VHeadline.com oil industry commentarist Andrew McKillop writes: Underlying the daily testing of a so-called ‘ultimate ceiling price’, of US$40 per barrel of WTI, is the market fundamental of world oil demand. To date, and in fact since the end of Cheap Oil was presaged and announced by the 1998-99 tripling of oil prices, world oil demand shows no ‘price elastic’ response to higher prices.
In fact, the ‘reverse elastic’ relation of oil prices to world oil demand is being proved every day: as oil prices move up, so does world oil demand. No ‘price elastic’ fall in oil demand due to higher prices is likely until and unless prices go far beyond $40/bbl, and attain price levels comparable in real terms to those of the ultimate recent historical peak, in 1979-80.
At the time, due to Iranian oil supply cut-off caused by the Iranian Revolution, and the ‘geopolitical uncertainty’ produced by US political writ no longer having any hold at all on Iran (today:Iraq), oil prices were bid up to around $40-45/barrel, in 1979 dollars.
In dollars of 2004 that oil price is well above $110-per-barrel. The current oil price, even when it reaches the $45-50/bbl region, driven by the complete loss of all credibility by the Bush and Blair regimes in their so-called ‘liberation’ of Iraq, is far lower than that needed to induce ‘price elastic’ falls in demand. We are in fact moving into the ‘overdrive’ zone for world demand growth — able now to break far out of the 1.3%-1.6%/year region that held in the ‘cheap oil 90s’, and attain the 2.25-2.75%/year range.
One interesting energy economic fact is the following: in 1979, before slugging interest rate hikes into double-digit extremes were first applied in Thatcher’s UK, then Reagan’s USA to strangle economic growth and trigger full and intense economic recession, world oil demand was increasing at a yearly rate of about 4.5%. Expressed in dollars of 2004, the second Oil Shock of 1979-81, through pushing oil prices into the $60-90/bbl range, reinforced already strong growth trends for world oil demand. Only extreme interest rates brought down oil demand – through destroying economic growth, bankrupting companies, and dumping millions of persons into joblessness.
Nothing has changed relative to that macroeconomic context: much higher oil prices will trigger much higher oil demand, until and unless slugging interest rates are applied to destroy enterprises and create mass unemployment in the so-called ‘democracies’ of the richer OECD nations, led by the USA. The major and critical difference, today, concerns the simple fact of Peak Oil. Iraq invasion was only an ‘option’ in 2000-2001 when the Bush war cabinet sought to create or find the pretext for first invading Afghanistan, then Iraq.

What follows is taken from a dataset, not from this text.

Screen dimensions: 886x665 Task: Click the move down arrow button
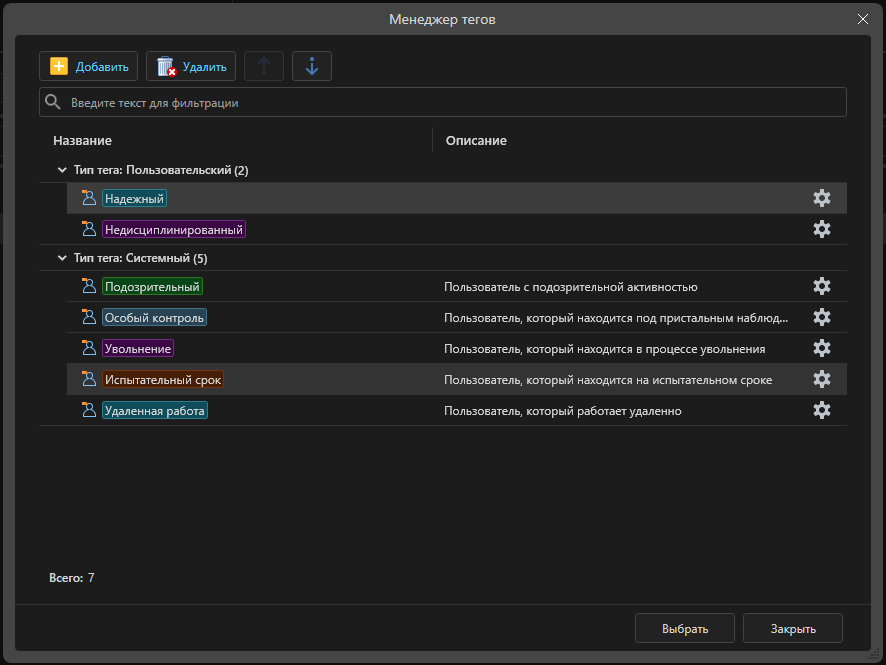311,67
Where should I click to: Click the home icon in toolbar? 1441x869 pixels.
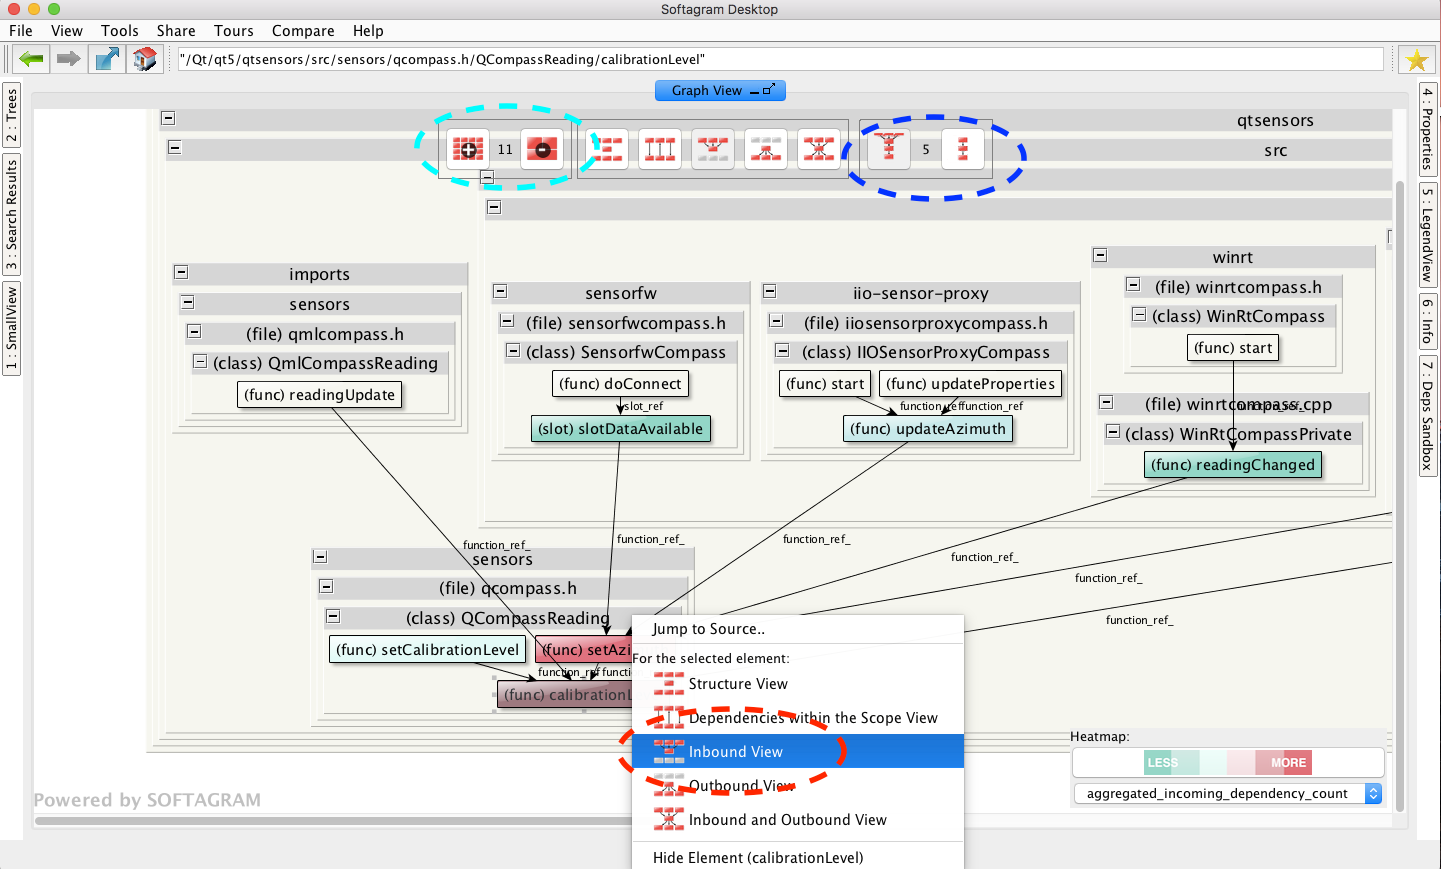pyautogui.click(x=145, y=59)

* Oil from Iraq was at the time in no way critical to market supply and the supply/demand balance for world traded oil. This is no longer the case.
By 2005-2006 every drop that Iraq can be made — or persuaded by higher prices — to produce will be needed to prevent ‘structural supply shortfall’ from emerging on world oil markets. Whatever Saudi princes with an option on Bush re-election may wish to pump, to make up for missing supply, will soon be way out of their capacity and scope.
By 2007 at latest, any Saudi princes that might remain in power will have had their pumping capacity bluff called many times over! Under almost no rational scenario can or will Saudi Arabia raise production beyond about 10.75 Mbd (slightly more than today’s peak rate), exactly like Iraq will unlikely ever exceed its early 1980s peak production of about 3.75 Mbd.
World demand is now on a growth trend of above 1.8 Mbd each year, and world oil import demand is likely close to one-and-a-half times that rate, that is well above 2.5 Mbd/year. This is due to failing oil production in many large importer nations, led by the USA but now also including China, India, and the European Union which, in the next 6 years, will increase its oil import demand (unless heroic and painful demand cuts are made) by at least 5 to 6 Mbd.
Nothing that Saudi ARAMCO or any Russian oil oligarch can do will change or oppose this trend to ever-intensifying ‘tightness’ of market supply, and both Saudi Arabia and Russia can surely use the petrodollar and petro-euro bonanza that is coming!